Un rapport de la cour des compte indique que le montant des sommes gérées est impossible à connaitre. Il s’élèverait a plusieurs dizaines de milliards. Ilprécise que les inventaires patrimoniaux ne sont quasiment jamais recensés et que les anomalies relevées « ne sont quasiment jamais sanctionnées ». Bref c’est la belle vie pour les tuteurs malhonnètes précise le canard.
Le problème est toujours le même : le manque de moyens. « Chaque magistrat est chargé de 3500 dossiers » d’où des contrôles à minima. La cour des compte indique en outre que « Juges et procureurs n’exercent presque jamais leur pouvoir de surveillance. « Un protecteur qui, désigné pour s’occuper des comptes de la personne âgée ou handicapée, peut devenir son prédateur sans risque … »
Les dispositions de la loi de 2009, destinées à moraliser les pratiques, sont restées insuffisantes. Ce fut à cette époque la fin des «comptes pivots», dorénavant prohibés et qui permettaient de regrouper sur un compte unique ouvert au nom du mandataire l’ensemble des ressources des majeurs… Une aubaine pour tenter des placements plus ou moins rentables.
Enfin à titre de comparaisons, le canard enchaîné précise que le ministère des affaires sociales dispose de 10 inspecteurs des tutelles… pour toute la France alors qu’ils sont 700 en Grande Bretagne. Cherchez l’erreur.
En 2013 un article du Figaro avait tenté d’alerter le grand public de cette situation assez ubuesque « Régime des tutelles : quand les seniors se font escroquer ».

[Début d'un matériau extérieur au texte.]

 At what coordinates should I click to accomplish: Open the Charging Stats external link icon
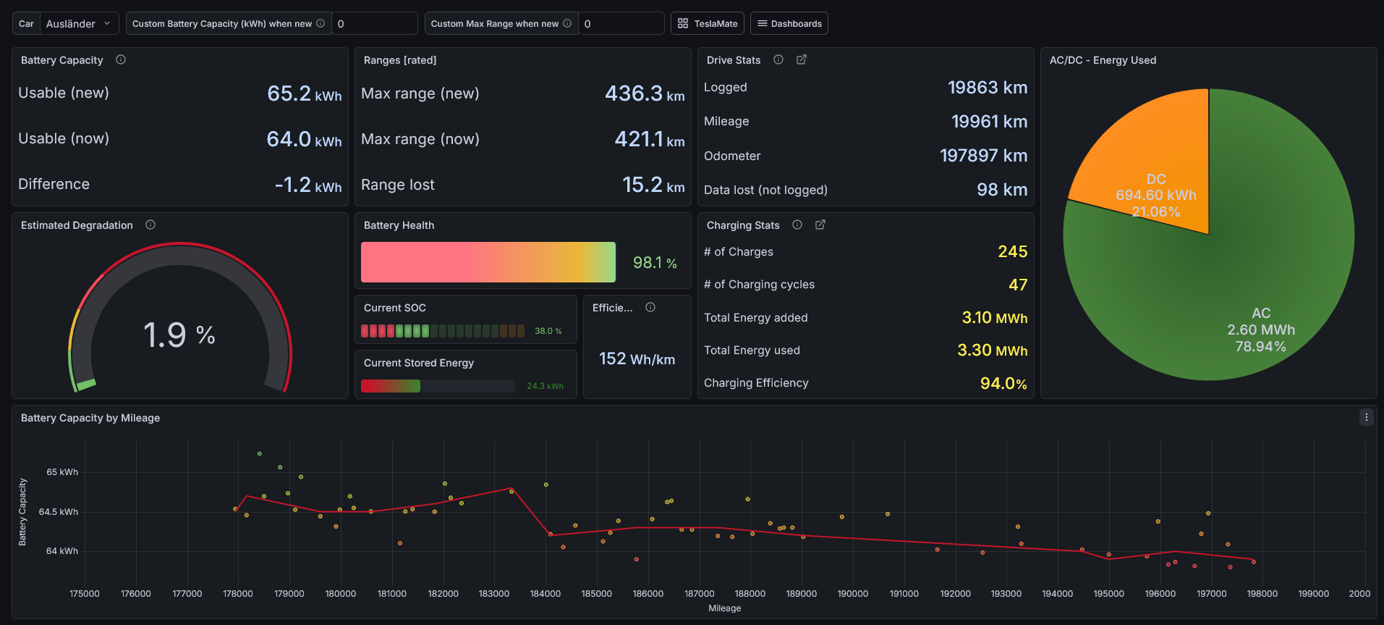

L’article du canard nous montre que rien n’a véritablement évolué depuis. Que faire ? Il reste certes possible pour les services sociaux d’informer le procureur dès lors qu’ils ont connaissance de « dysfonctionnements » avérés ou de risques d’abus. Les procureurs dans la grande majorité des situations diligentent une enquête si les éléments transmis sont suffisamment étayés. Mais cela ne suffit pas à limiter les risques notamment en ce qui concerne les tuteurs privés qu’ils soient ou non membres de la famille de la personne protégée. Avec le vieillissement de la population, on peut craindre des risques croissants de maltraitance économique. Un sujet préoccupant pour les travailleurs sociaux au contact des personnes âgées et handicapées qui souvent ne se plaignent pas et préfère ne rien dire plutôt pour ne pas prendre le risque de perdre la relation avec leurs proches notamment leurs enfants.